╭─ Data shown

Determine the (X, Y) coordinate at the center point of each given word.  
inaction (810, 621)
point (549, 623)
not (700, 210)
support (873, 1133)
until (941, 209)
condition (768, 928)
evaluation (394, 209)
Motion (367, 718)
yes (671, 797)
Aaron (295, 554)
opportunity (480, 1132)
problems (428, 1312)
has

╰─

> [Directions] Copy out every one of the records above word for word, keeping each line in its original order and form.

> [Worked solution]
Determine the (X, Y) coordinate at the center point of each given word.  
inaction (810, 621)
point (549, 623)
not (700, 210)
support (873, 1133)
until (941, 209)
condition (768, 928)
evaluation (394, 209)
Motion (367, 718)
yes (671, 797)
Aaron (295, 554)
opportunity (480, 1132)
problems (428, 1312)
has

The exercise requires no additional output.